Records from a data source
━━━━━━━━━━━━━━━━━━━━━━━━━━━━━━

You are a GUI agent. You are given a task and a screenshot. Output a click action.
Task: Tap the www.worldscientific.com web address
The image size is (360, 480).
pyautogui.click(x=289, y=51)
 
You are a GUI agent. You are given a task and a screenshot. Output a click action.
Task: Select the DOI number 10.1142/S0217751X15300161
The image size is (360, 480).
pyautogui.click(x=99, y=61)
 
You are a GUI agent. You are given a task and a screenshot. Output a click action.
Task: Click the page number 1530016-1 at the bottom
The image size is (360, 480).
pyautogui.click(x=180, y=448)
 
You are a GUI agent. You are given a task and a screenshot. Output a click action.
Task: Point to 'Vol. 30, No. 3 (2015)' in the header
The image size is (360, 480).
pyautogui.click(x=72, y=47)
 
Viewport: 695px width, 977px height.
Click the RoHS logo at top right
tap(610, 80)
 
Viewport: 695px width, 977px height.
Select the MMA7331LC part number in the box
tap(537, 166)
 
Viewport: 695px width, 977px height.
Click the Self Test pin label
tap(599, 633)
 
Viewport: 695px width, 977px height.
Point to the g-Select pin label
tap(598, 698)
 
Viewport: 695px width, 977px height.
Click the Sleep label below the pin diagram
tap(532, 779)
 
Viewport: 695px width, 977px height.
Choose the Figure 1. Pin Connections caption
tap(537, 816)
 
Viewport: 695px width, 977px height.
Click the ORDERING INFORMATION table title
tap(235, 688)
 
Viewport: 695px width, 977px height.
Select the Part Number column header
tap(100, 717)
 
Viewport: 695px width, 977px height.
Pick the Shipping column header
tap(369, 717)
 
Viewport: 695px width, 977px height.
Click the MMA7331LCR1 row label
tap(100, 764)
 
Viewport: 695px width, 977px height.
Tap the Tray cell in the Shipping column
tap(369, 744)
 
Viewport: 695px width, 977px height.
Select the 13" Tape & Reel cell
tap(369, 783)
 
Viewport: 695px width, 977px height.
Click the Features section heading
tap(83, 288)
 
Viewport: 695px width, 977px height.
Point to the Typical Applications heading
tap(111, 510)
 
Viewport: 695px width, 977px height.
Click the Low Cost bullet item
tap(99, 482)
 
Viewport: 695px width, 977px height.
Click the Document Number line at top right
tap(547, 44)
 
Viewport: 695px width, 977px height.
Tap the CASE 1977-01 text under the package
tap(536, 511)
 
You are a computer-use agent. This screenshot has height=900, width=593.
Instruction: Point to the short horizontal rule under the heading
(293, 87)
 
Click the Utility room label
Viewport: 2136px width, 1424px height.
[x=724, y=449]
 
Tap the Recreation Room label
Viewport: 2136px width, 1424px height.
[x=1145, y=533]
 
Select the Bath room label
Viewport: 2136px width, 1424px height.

━━━━━━━━━━━━━━━━━━━━━━━━━━━━━━

◆ TASK PROMPT ◆
Convert the lines above into a two-column Markdown table headed Row and Line, giving each nonblank line its own numbered row and leaving out the blank lines.

◆ PROBLEM SOLUTION ◆
| Row | Line |
|---|---|
| 1 | You are a GUI agent. You are given a task and a screenshot. Output a click action. |
| 2 | Task: Tap the www.worldscientific.com web address |
| 3 | The image size is (360, 480). |
| 4 | pyautogui.click(x=289, y=51) |
| 5 | You are a GUI agent. You are given a task and a screenshot. Output a click action. |
| 6 | Task: Select the DOI number 10.1142/S0217751X15300161 |
| 7 | The image size is (360, 480). |
| 8 | pyautogui.click(x=99, y=61) |
| 9 | You are a GUI agent. You are given a task and a screenshot. Output a click action. |
| 10 | Task: Click the page number 1530016-1 at the bottom |
| 11 | The image size is (360, 480). |
| 12 | pyautogui.click(x=180, y=448) |
| 13 | You are a GUI agent. You are given a task and a screenshot. Output a click action. |
| 14 | Task: Point to 'Vol. 30, No. 3 (2015)' in the header |
| 15 | The image size is (360, 480). |
| 16 | pyautogui.click(x=72, y=47) |
| 17 | Viewport: 695px width, 977px height. |
| 18 | Click the RoHS logo at top right |
| 19 | tap(610, 80) |
| 20 | Viewport: 695px width, 977px height. |
| 21 | Select the MMA7331LC part number in the box |
| 22 | tap(537, 166) |
| 23 | Viewport: 695px width, 977px height. |
| 24 | Click the Self Test pin label |
| 25 | tap(599, 633) |
| 26 | Viewport: 695px width, 977px height. |
| 27 | Point to the g-Select pin label |
| 28 | tap(598, 698) |
| 29 | Viewport: 695px width, 977px height. |
| 30 | Click the Sleep label below the pin diagram |
| 31 | tap(532, 779) |
| 32 | Viewport: 695px width, 977px height. |
| 33 | Choose the Figure 1. Pin Connections caption |
| 34 | tap(537, 816) |
| 35 | Viewport: 695px width, 977px height. |
| 36 | Click the ORDERING INFORMATION table title |
| 37 | tap(235, 688) |
| 38 | Viewport: 695px width, 977px height. |
| 39 | Select the Part Number column header |
| 40 | tap(100, 717) |
| 41 | Viewport: 695px width, 977px height. |
| 42 | Pick the Shipping column header |
| 43 | tap(369, 717) |
| 44 | Viewport: 695px width, 977px height. |
| 45 | Click the MMA7331LCR1 row label |
| 46 | tap(100, 764) |
| 47 | Viewport: 695px width, 977px height. |
| 48 | Tap the Tray cell in the Shipping column |
| 49 | tap(369, 744) |
| 50 | Viewport: 695px width, 977px height. |
| 51 | Select the 13" Tape & Reel cell |
| 52 | tap(369, 783) |
| 53 | Viewport: 695px width, 977px height. |
| 54 | Click the Features section heading |
| 55 | tap(83, 288) |
| 56 | Viewport: 695px width, 977px height. |
| 57 | Point to the Typical Applications heading |
| 58 | tap(111, 510) |
| 59 | Viewport: 695px width, 977px height. |
| 60 | Click the Low Cost bullet item |
| 61 | tap(99, 482) |
| 62 | Viewport: 695px width, 977px height. |
| 63 | Click the Document Number line at top right |
| 64 | tap(547, 44) |
| 65 | Viewport: 695px width, 977px height. |
| 66 | Tap the CASE 1977-01 text under the package |
| 67 | tap(536, 511) |
| 68 | You are a computer-use agent. This screenshot has height=900, width=593. |
| 69 | Instruction: Point to the short horizontal rule under the heading |
| 70 | (293, 87) |
| 71 | Click the Utility room label |
| 72 | Viewport: 2136px width, 1424px height. |
| 73 | [x=724, y=449] |
| 74 | Tap the Recreation Room label |
| 75 | Viewport: 2136px width, 1424px height. |
| 76 | [x=1145, y=533] |
| 77 | Select the Bath room label |
| 78 | Viewport: 2136px width, 1424px height. |